We found a higher frequency of incisional hernias after surgery for acute generalized peritonitis. The occurrence of incisional hernia is influenced by several factors. Clinically, wound infections and obesity are the most commonly reported factors [9] . Wound infections occur especially at the course of contaminated surgery or dirty surgery. In a tropical environment, acute generalized peritonitis is often due to ileal or gastric perforation [10] . Their treatment constitutes a contaminated surgery, which accounts for the frequency of incisional hernias.
As for the etiology, incisional hernias were more frequent after vertical midline incision. The type of incision, the closing techniques and the equipment used are also etiological factors ofincisional hernias [11] [12] . Vertical midline incisions have a higher risk ofincisional hernia than Pfannenstiel incision [7] [13] .
Therapeutically, open suture repair has been the most used technique.
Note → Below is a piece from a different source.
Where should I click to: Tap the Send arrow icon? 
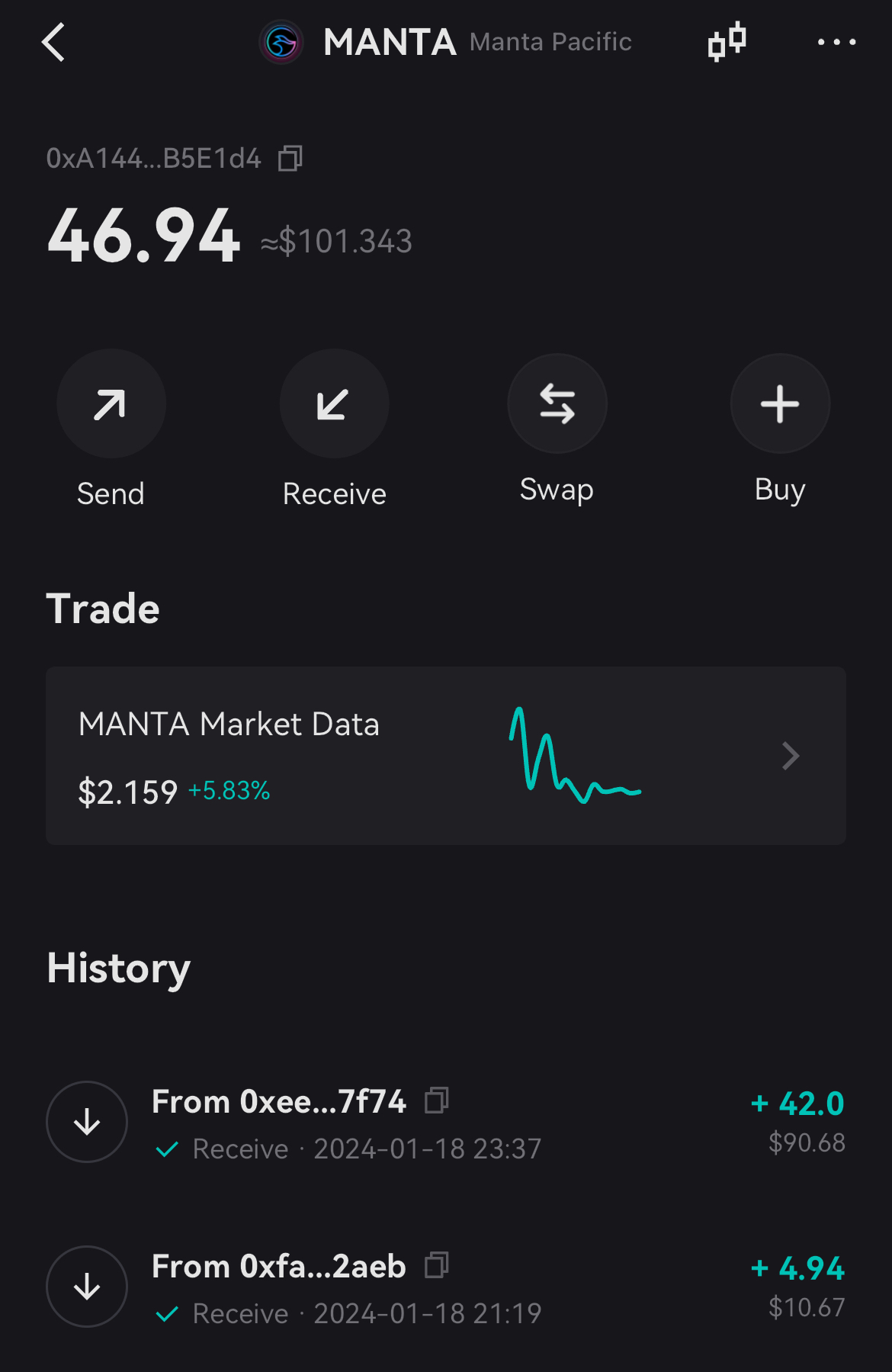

This situation is due to the high cost of prostheses, which makes them less accessible in our context. The alternative might be the assessment of safer suture techniques like the one described by Lázaro Da Silva, which would give results comparable to those of the prosthetic treatment [7] .
5. Conclusion
In rural areas of Burkina Faso, incisional hernias occur in young patients. Peritonitis and occlusions are the main indications of first surgery. The vertical midline incisions are involved in more than half of the cases. Prostheses are less accessible financially. As such, the treatment mainly involves open suture repair with a high rate of recurrence. The technique of Lázaro Da Silva could be an alternative choice.